Pygeum uses, both traditional and modern, are primarily restricted to medicinal remedies made from the bark. Although it does bear berries, which some animals enjoy, pygeum's taste, which is bitter and unpleasant, is not generally revered among humankind. Aside from the fruit being eaten by gorillas and some birds, there is little use for pygeum as a foodstuff. Pygeum's uses mainly lie in the pharmaceutical realm, and no other uses for the plant have developed.

Buying

Pygeum products are sold year-round in most locations in Europe, though it is more popular in some countries than in others. Fresh pygeum cannot be easily purchased in Western countries, but pygeum tea and pygeum supplements can be found in some specialized grocery and health food stores. Sold as tablets and capsules, pygeum supplements are particularly prevalent in Europe. Online outlets also carry a wide selection of brands and concentrations to suit individual needs.
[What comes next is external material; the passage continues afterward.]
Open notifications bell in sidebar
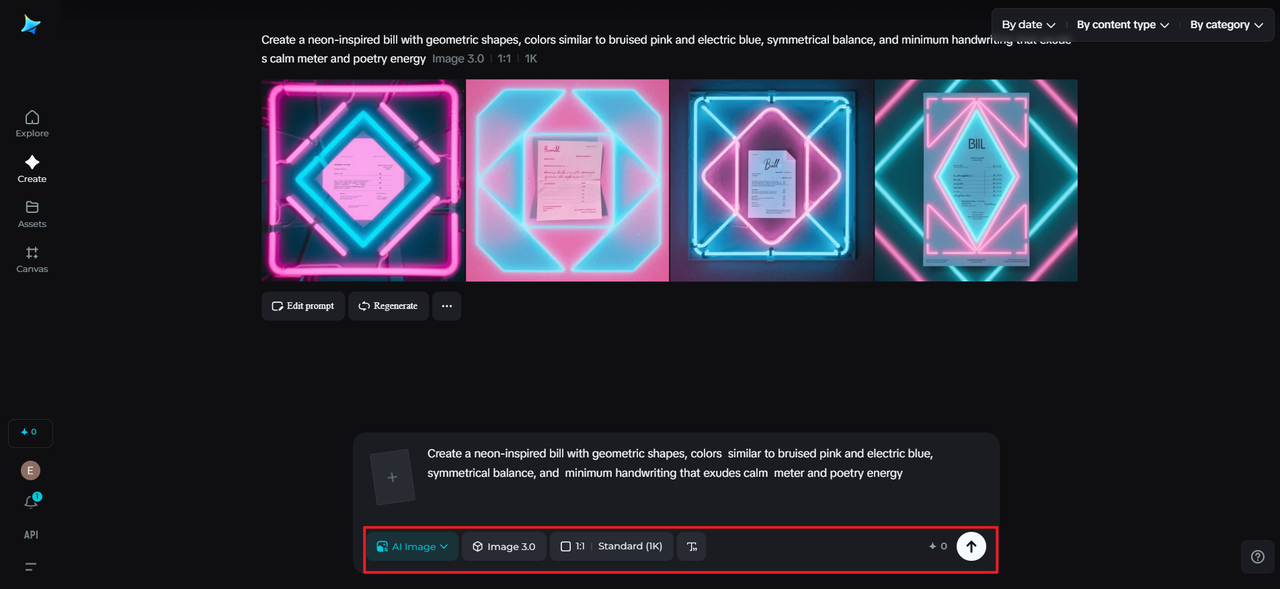The image size is (1280, 589). (x=31, y=502)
Capsules are most commonly available from wholesale retailers or anywhere that herbal supplements are sold.

Plant Biology

Classification

A member of the Rosaceae or rose family, pygeum plants are tall forest trees that can grow to heights of 120 feet (30 m). It is also classified into the Prunus genus, which includes innumerable species of flowering plants, a few of which are very familiar; namely peaches, plums, and nectarines. Along with Prunus africana, several other species of Prunus also have medicinal value, including P. spinosa (blackthorn). The oblong leaves are glossy and dark green in color, and have minute serrations along the edges. It bears small white flowers in elongated clusters that are then followed by reddish-brown berries, which are usually around 0.4 inches (10 mm) in diameter.
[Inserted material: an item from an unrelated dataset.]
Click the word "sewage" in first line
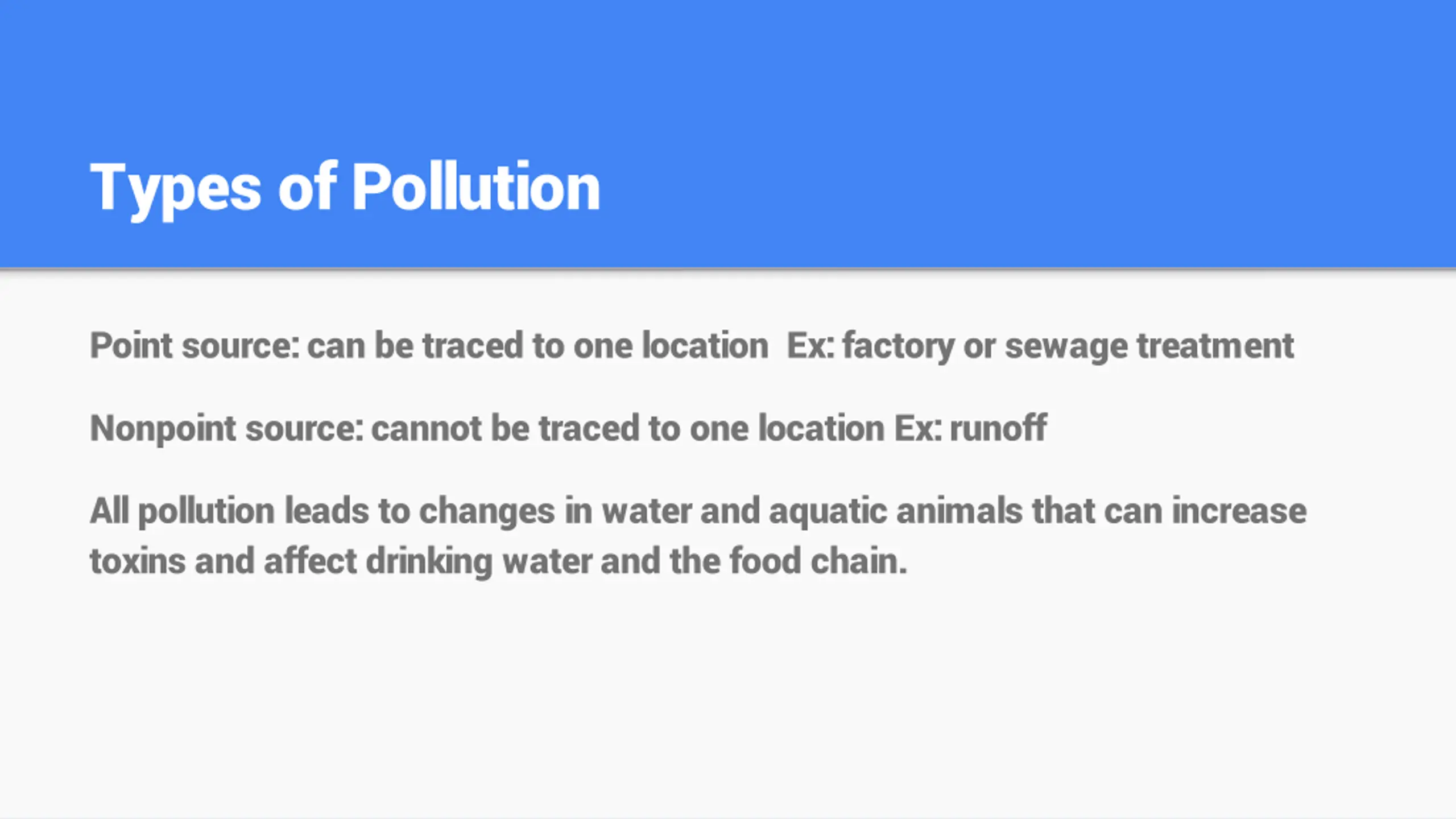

Varieties and Subspecies of Pygeum

Botanists have not identified any distinct subspecies or varieties of pygeum. Prunus africana is sometimes referred to by its botanical synonym, Pygeum africanum.

Growing

Quick Facts (Growing)
  • Life cycleBiennial
  • Growing habitatHumid regions, Tropical rainforests
  • Growing time15 years

Pygeum trees are mostly confined to tropical climates, and their natural population has been damaged further by their slow growth – it takes approximately 15 years after planting for the bark to be used – and by the dominance of crash-and-burn harvesting practices in their native region. It grows best in moist environments and humid semi-highlands.

As part of recent preservation efforts, pygeum trees have been favored as part of agroforestry programs and as an alternative for reforestation. Pygeum adapts well if planted alongside coffee and cacao, which can also be harvested sooner and produce revenue until pygeum is ready to harvest. Alternatively, planting it alongside other faster-growing timber species can also boost the economic value of the land.

Additional Information

Economic Data

In the last 20 years, the pygeum market has seen a massive increase, and this large-scale harvesting of trees has driven the wild plant to be classified as vulnerable - that is, to the brink of endangerment unless the circumstances around its reproduction improve considerably. The pygeum tree has been intensively farmed for the European pharmaceutical industry, and because wild pygeum is becoming rarer, a commercial farming industry has been developed for pygeum trading. In France, the bark extract is particularly popular, and pygeum products are normally prescribed over surgery for BPH.

Pygeum is nearly endangered due to its slow growth rate and extensive use in the pharmaceutical industry.